Provided data
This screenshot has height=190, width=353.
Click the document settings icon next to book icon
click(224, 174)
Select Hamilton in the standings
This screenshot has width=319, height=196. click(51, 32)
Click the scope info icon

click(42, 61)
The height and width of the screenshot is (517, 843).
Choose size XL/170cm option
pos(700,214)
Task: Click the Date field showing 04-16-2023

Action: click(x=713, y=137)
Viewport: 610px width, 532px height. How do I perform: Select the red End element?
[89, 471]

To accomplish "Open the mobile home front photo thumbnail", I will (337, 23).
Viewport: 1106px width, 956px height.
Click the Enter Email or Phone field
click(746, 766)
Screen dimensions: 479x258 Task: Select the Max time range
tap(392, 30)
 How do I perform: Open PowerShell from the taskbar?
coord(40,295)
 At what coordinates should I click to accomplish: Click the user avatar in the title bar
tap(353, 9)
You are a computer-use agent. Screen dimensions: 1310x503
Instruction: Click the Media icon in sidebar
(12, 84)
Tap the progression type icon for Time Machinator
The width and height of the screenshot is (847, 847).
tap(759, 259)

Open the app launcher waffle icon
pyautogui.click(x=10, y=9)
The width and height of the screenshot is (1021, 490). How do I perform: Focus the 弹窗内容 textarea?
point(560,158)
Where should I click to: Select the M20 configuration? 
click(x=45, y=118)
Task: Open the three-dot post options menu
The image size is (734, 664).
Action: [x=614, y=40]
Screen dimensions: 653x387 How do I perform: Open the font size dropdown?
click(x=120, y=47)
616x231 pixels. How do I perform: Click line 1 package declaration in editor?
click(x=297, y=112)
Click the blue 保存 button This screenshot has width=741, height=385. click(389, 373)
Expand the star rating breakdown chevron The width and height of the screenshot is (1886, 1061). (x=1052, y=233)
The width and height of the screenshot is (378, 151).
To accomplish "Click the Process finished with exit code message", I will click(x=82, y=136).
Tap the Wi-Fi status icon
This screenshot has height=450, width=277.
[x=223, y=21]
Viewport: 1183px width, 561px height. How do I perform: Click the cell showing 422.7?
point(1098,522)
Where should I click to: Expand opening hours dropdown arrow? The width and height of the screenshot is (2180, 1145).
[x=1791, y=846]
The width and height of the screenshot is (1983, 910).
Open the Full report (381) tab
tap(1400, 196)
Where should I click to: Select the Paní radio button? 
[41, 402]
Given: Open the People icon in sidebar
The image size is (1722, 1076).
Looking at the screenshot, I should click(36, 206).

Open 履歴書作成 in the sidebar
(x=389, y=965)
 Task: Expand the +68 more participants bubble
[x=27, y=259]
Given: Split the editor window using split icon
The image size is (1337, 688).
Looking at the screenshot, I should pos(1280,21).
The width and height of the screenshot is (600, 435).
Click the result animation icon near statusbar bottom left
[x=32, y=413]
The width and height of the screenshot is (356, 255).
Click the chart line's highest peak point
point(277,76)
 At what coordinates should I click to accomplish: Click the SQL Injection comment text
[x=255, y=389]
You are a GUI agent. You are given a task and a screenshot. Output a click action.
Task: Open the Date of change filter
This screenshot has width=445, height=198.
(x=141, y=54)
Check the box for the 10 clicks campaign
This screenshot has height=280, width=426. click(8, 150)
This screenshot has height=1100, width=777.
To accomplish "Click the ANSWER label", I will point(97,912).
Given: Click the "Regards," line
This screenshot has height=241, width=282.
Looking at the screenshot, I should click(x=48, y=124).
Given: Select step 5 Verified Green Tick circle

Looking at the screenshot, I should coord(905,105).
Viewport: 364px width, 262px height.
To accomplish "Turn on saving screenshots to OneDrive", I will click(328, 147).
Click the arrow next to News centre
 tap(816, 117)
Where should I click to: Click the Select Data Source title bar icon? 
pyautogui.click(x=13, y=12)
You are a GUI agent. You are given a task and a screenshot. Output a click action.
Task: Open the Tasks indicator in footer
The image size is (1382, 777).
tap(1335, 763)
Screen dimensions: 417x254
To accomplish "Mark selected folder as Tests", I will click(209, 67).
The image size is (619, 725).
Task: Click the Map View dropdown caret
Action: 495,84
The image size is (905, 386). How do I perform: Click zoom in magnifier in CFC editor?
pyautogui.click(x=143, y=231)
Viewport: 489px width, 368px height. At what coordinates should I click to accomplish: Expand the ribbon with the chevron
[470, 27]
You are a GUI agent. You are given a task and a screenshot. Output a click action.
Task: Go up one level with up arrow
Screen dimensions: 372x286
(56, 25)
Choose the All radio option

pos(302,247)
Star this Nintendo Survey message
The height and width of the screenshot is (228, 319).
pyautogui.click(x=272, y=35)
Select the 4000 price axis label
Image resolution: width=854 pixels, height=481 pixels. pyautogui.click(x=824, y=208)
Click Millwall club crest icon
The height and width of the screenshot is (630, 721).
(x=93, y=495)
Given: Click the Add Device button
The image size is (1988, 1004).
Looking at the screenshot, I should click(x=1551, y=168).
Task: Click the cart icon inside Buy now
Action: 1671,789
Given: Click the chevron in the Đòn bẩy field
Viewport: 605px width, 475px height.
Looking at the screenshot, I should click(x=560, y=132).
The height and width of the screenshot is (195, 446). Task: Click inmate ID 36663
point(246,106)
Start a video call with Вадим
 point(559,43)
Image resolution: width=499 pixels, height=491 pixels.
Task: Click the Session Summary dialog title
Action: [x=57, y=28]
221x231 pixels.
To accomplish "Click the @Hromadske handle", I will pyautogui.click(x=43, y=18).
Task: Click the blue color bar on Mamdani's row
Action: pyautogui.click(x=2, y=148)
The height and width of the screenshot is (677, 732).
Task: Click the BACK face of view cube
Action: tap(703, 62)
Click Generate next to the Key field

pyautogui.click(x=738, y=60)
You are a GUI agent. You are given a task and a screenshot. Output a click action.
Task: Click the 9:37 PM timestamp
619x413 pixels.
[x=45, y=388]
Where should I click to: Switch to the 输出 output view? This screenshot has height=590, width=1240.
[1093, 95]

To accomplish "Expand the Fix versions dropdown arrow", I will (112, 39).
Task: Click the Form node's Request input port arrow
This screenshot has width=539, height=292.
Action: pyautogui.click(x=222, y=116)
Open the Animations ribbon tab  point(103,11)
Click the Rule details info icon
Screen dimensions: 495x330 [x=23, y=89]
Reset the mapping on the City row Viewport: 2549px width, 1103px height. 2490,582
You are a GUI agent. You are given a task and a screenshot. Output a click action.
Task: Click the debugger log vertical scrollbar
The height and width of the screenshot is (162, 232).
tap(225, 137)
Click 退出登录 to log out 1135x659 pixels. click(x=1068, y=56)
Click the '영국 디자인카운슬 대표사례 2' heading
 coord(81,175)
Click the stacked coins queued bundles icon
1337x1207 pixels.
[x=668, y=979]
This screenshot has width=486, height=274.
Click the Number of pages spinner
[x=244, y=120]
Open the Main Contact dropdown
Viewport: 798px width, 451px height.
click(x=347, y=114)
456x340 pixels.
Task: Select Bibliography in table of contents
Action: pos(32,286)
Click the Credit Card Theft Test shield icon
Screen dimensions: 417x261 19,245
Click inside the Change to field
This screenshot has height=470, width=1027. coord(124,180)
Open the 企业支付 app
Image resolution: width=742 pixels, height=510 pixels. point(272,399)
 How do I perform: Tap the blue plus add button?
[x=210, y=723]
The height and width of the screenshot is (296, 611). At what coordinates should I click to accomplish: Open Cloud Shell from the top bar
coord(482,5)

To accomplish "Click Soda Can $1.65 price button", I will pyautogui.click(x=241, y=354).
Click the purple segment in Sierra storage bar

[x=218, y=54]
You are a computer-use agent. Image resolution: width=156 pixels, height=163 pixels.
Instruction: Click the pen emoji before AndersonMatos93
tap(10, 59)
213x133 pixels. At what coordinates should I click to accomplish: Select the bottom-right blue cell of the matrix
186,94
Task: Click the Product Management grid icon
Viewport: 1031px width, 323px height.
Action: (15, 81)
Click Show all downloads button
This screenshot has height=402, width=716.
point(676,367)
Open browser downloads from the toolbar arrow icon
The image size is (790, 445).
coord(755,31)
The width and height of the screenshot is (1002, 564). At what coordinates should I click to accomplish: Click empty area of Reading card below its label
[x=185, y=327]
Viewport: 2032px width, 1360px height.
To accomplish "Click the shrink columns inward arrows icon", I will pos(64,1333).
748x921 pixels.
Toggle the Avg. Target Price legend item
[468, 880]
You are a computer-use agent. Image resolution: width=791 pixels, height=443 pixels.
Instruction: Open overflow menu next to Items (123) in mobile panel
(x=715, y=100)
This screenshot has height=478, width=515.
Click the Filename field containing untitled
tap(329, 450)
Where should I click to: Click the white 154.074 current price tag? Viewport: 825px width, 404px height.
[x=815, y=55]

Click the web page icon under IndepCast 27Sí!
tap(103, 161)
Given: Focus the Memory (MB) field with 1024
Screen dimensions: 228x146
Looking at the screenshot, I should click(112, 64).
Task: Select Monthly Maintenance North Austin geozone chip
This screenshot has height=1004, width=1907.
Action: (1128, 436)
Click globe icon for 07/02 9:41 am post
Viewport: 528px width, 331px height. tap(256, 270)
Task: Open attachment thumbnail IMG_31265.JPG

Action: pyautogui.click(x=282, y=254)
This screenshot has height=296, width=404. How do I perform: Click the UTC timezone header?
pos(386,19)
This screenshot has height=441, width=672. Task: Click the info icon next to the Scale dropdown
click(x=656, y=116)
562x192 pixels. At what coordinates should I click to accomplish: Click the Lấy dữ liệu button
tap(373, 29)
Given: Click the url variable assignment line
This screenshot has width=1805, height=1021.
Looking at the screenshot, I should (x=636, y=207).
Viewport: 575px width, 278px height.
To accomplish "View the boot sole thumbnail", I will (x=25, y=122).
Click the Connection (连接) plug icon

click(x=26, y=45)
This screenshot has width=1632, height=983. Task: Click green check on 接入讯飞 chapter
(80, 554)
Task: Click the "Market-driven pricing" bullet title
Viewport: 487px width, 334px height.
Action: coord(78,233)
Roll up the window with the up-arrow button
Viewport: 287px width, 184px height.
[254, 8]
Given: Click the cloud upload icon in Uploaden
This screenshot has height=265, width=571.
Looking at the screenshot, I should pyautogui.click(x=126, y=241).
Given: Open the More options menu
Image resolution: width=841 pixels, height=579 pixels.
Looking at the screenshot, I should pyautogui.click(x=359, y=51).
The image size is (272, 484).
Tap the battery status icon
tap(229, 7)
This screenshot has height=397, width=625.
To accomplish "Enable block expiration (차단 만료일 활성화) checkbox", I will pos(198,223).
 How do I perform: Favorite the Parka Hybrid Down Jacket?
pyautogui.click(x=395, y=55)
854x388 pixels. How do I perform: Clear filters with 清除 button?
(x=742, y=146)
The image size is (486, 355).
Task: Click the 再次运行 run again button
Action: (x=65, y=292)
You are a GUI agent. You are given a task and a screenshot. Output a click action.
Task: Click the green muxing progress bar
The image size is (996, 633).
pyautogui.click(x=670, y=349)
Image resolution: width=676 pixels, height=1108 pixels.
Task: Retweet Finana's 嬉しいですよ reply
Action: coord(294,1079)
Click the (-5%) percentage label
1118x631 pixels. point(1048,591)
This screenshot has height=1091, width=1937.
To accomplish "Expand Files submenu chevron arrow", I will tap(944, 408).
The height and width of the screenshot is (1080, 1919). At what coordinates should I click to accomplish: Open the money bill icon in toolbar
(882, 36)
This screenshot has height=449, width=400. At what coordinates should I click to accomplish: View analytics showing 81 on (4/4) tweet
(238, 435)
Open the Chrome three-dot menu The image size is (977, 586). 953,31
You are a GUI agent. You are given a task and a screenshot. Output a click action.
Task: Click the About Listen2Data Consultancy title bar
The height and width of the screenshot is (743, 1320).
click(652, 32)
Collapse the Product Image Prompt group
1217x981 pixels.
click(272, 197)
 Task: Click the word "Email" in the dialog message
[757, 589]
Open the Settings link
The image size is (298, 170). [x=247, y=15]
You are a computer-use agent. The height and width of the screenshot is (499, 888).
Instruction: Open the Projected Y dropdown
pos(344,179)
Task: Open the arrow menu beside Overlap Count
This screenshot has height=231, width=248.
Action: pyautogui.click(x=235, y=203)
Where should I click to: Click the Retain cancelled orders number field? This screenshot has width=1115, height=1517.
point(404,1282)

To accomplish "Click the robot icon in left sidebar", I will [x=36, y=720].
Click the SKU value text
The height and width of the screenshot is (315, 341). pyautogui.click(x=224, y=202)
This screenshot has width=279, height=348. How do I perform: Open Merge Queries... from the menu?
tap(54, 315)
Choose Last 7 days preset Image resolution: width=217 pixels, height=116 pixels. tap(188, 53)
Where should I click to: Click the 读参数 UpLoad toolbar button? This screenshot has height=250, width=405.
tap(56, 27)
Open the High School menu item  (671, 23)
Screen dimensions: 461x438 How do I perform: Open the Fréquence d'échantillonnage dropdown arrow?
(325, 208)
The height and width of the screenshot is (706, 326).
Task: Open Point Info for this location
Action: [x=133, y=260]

To be done
Can you reproduce, character for character, the entries that start at the line containing "Where should I click to: Select the Paní" and end at the line containing "[x=255, y=389]", both included?

Result below
Where should I click to: Select the Paní radio button? 
[41, 402]
Given: Open the People icon in sidebar
The image size is (1722, 1076).
Looking at the screenshot, I should click(36, 206).

Open 履歴書作成 in the sidebar
(x=389, y=965)
 Task: Expand the +68 more participants bubble
[x=27, y=259]
Given: Split the editor window using split icon
The image size is (1337, 688).
Looking at the screenshot, I should pos(1280,21).
The width and height of the screenshot is (600, 435).
Click the result animation icon near statusbar bottom left
[x=32, y=413]
The width and height of the screenshot is (356, 255).
Click the chart line's highest peak point
point(277,76)
 At what coordinates should I click to accomplish: Click the SQL Injection comment text
[x=255, y=389]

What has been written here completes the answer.